- _ITEMS_

==============================

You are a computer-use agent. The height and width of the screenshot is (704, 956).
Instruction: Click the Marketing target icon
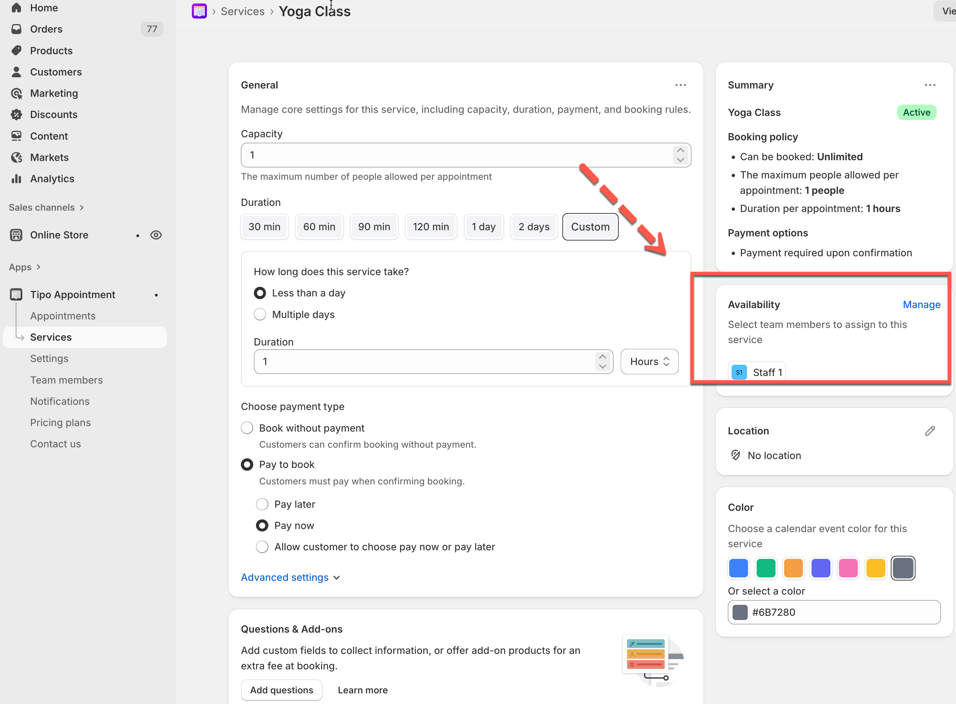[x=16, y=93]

==============================

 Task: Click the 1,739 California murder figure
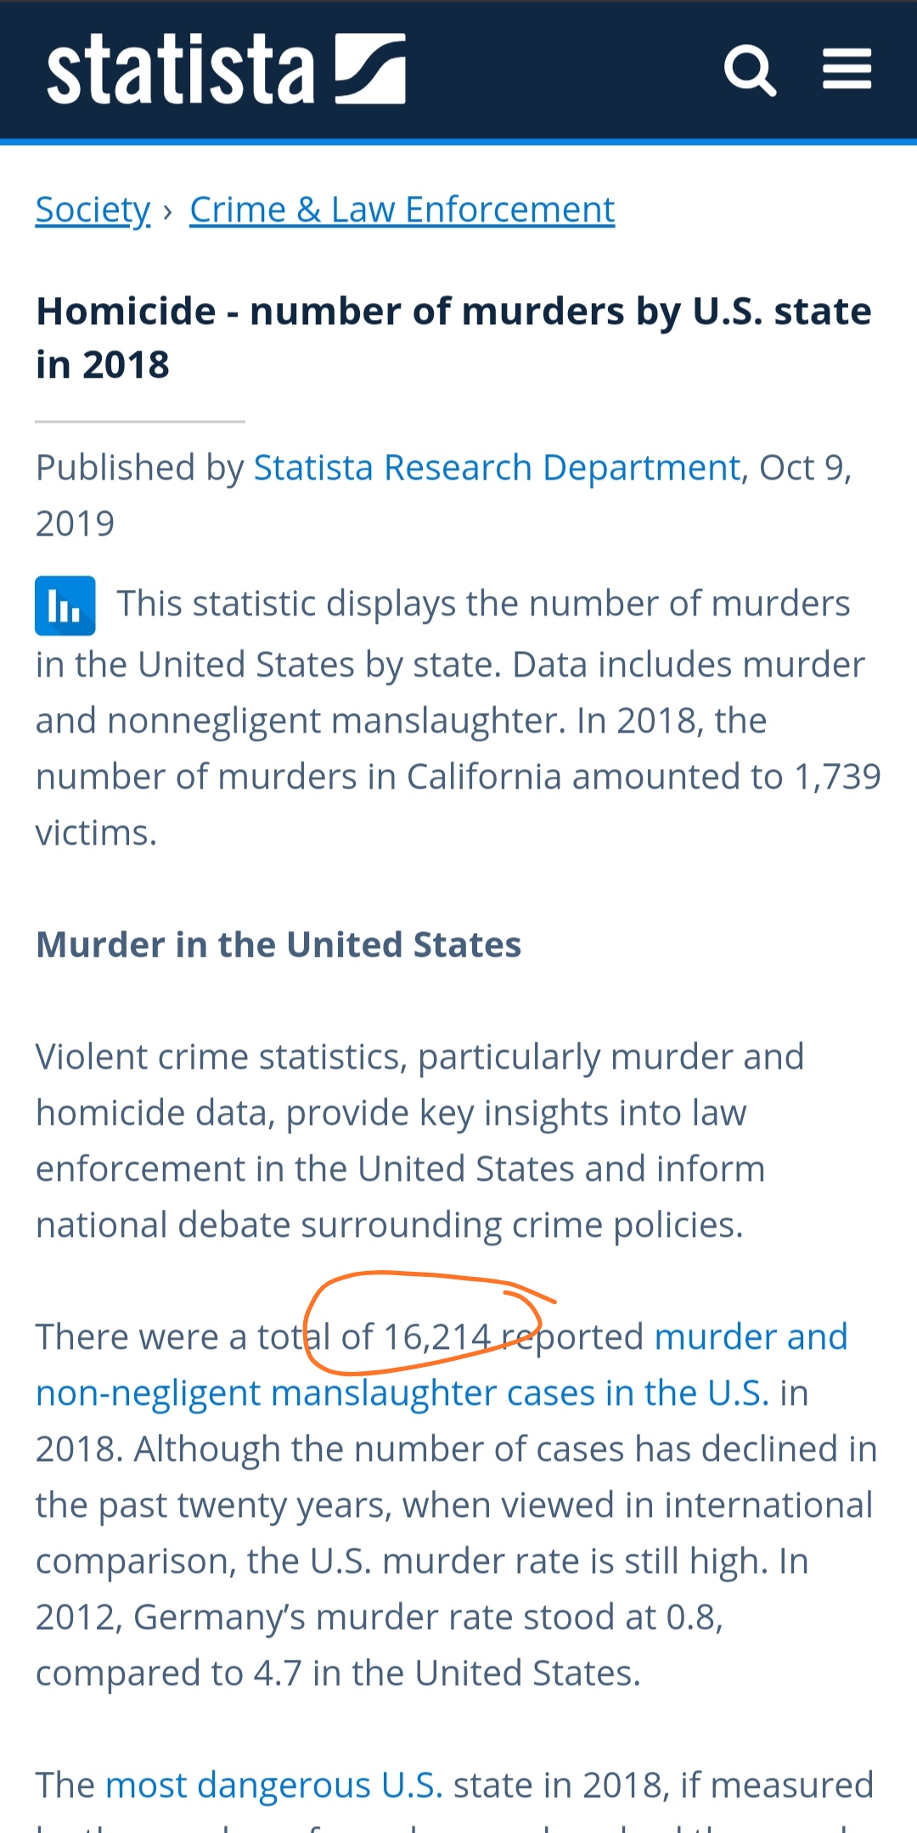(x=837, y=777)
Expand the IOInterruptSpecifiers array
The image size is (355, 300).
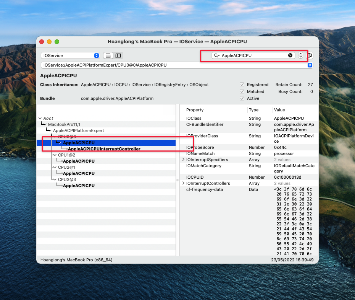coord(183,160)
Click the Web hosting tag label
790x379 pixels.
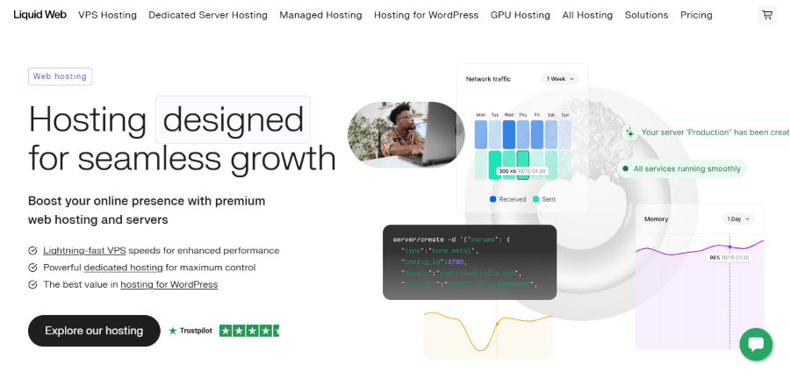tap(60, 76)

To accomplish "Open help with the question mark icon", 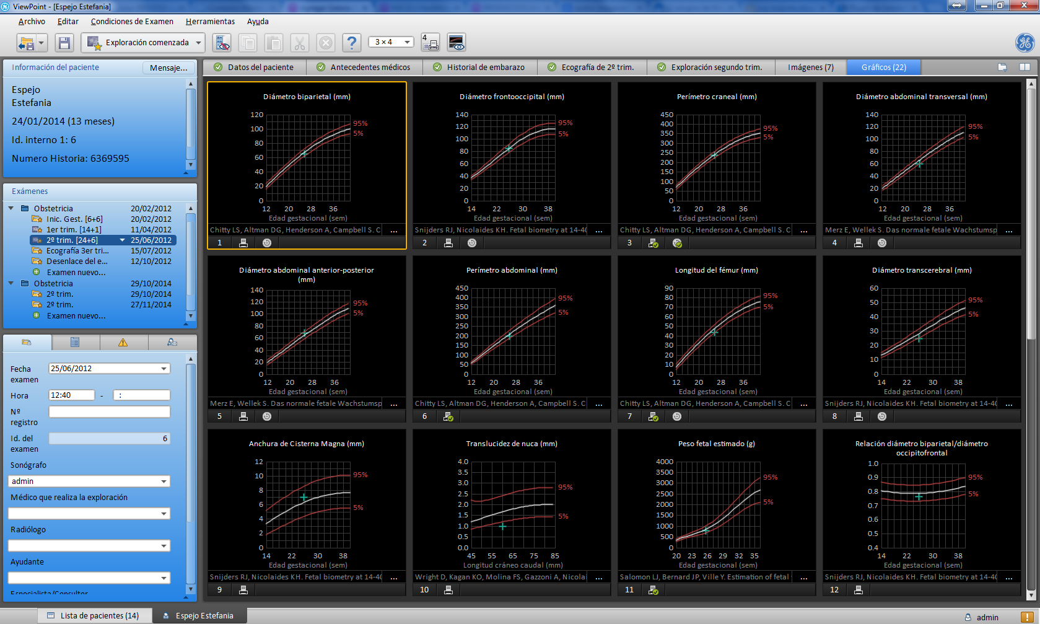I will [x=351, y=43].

==============================

- _SHORT PROBLEM_
Tally the lines in the entries above that contain the word "Click", treating uppercase and lowercase letters as different. Reply with the number alone.

- _CORRECT ANSWER_
3